:: HOW TO COMPLETE THIS TASK ::
Pictures stay out of the copy. Retype exactly the lines below from the one with "This screenshot has height=384, width=1568." through the one with "the divider line".

:: EXTRACTED INFORMATION ::

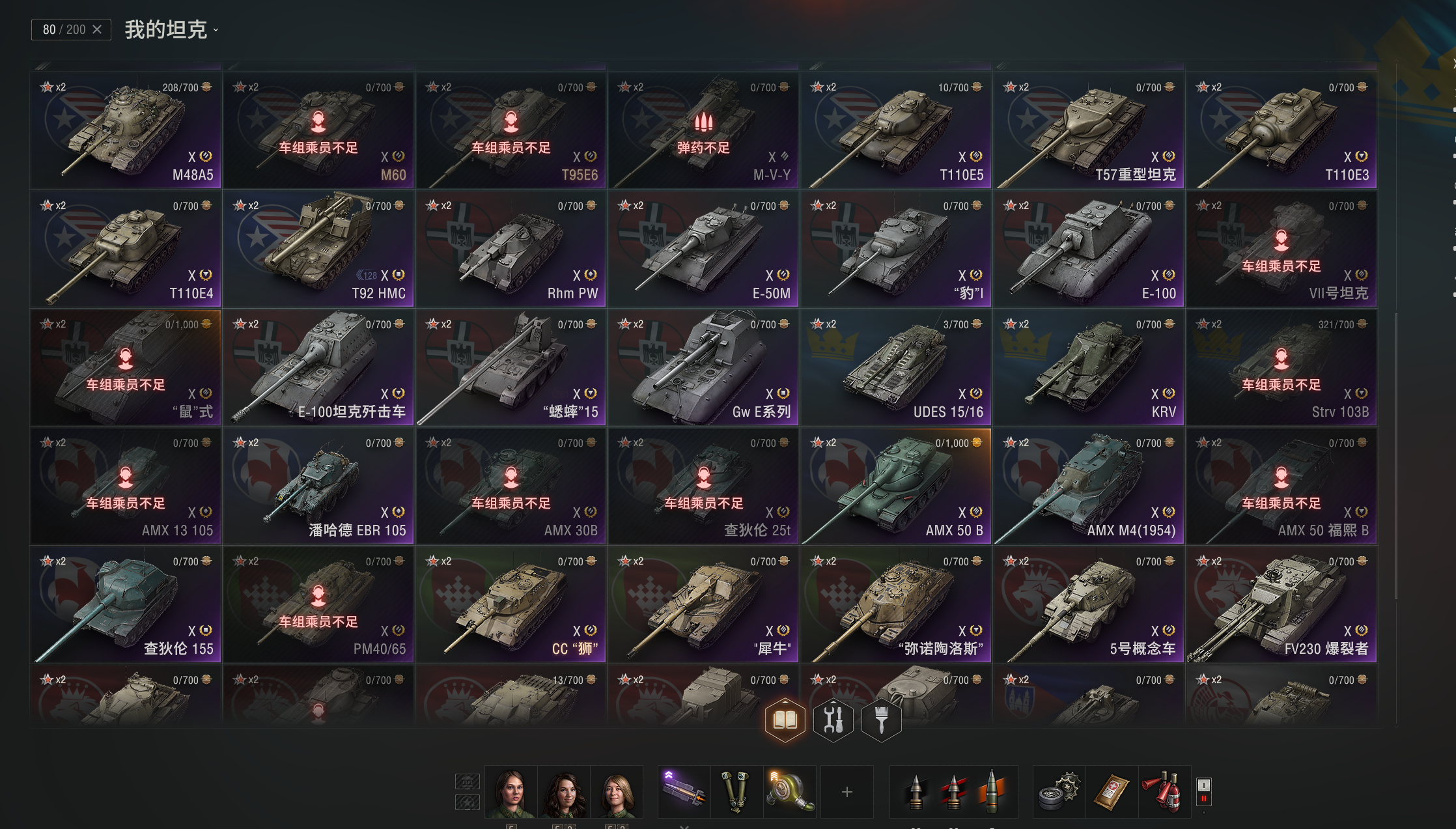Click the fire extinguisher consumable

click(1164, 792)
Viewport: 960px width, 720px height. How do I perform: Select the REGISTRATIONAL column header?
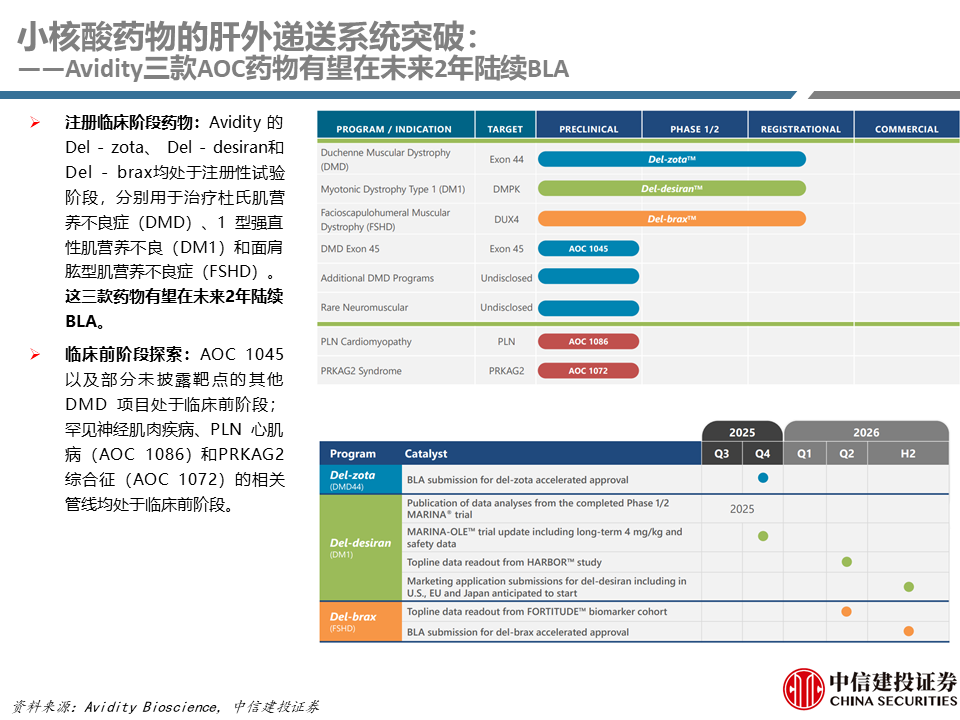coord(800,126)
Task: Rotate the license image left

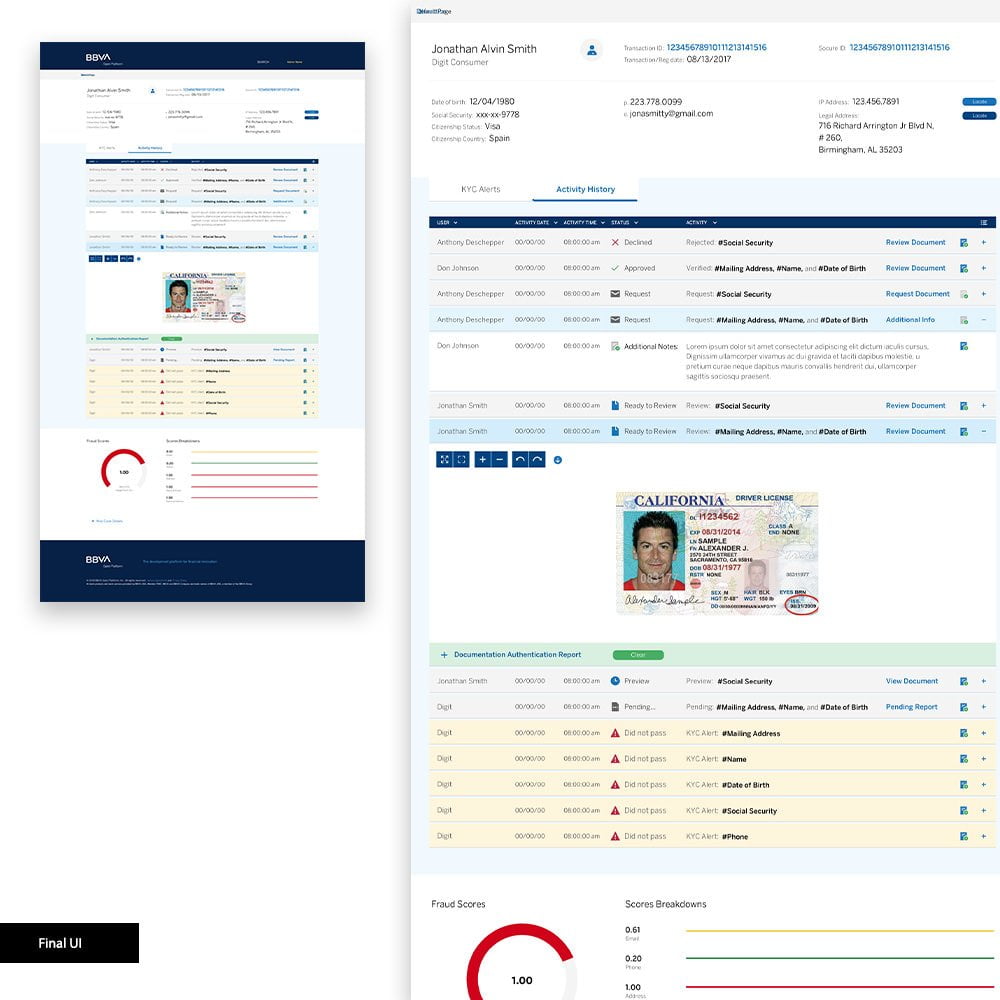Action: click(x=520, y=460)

---

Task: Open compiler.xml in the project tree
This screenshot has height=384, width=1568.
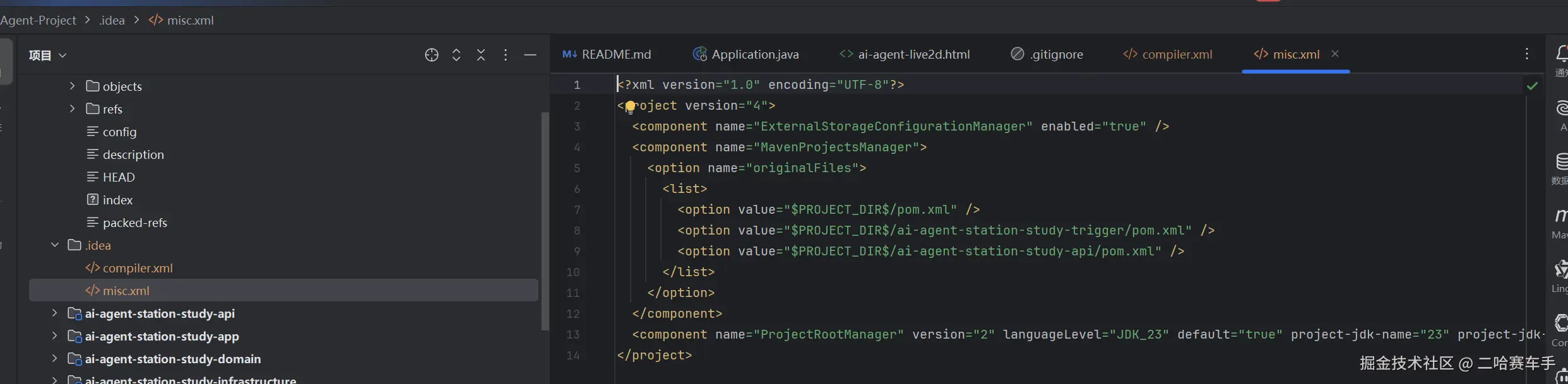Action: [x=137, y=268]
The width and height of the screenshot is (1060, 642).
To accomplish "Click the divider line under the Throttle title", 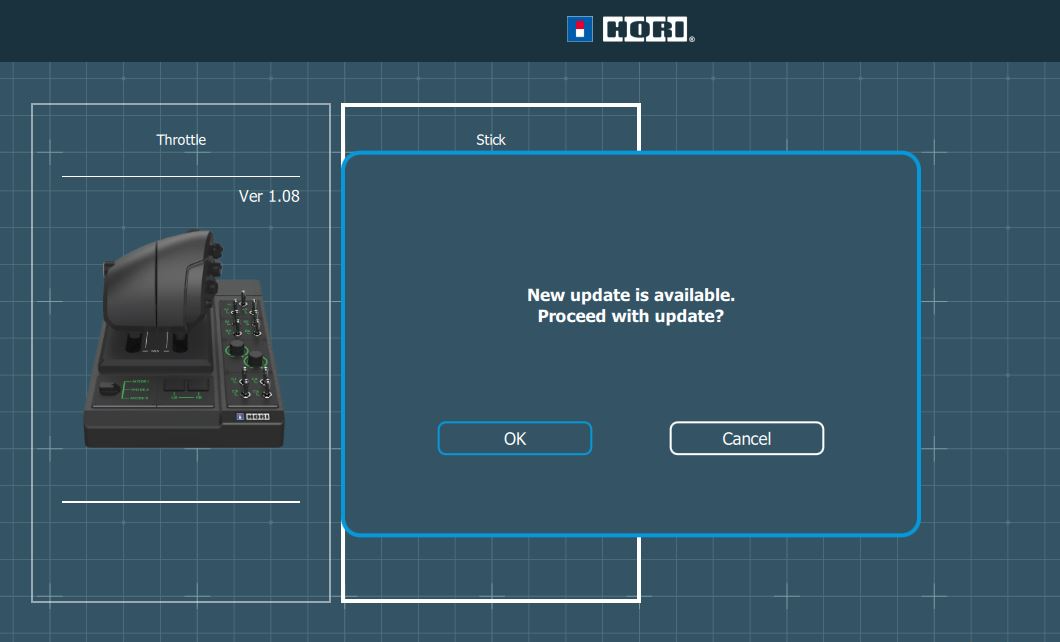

:: WRITTEN ANSWER ::
This screenshot has height=384, width=1568.
Action: [x=137, y=268]
The width and height of the screenshot is (1060, 642).
To accomplish "Click the divider line under the Throttle title", 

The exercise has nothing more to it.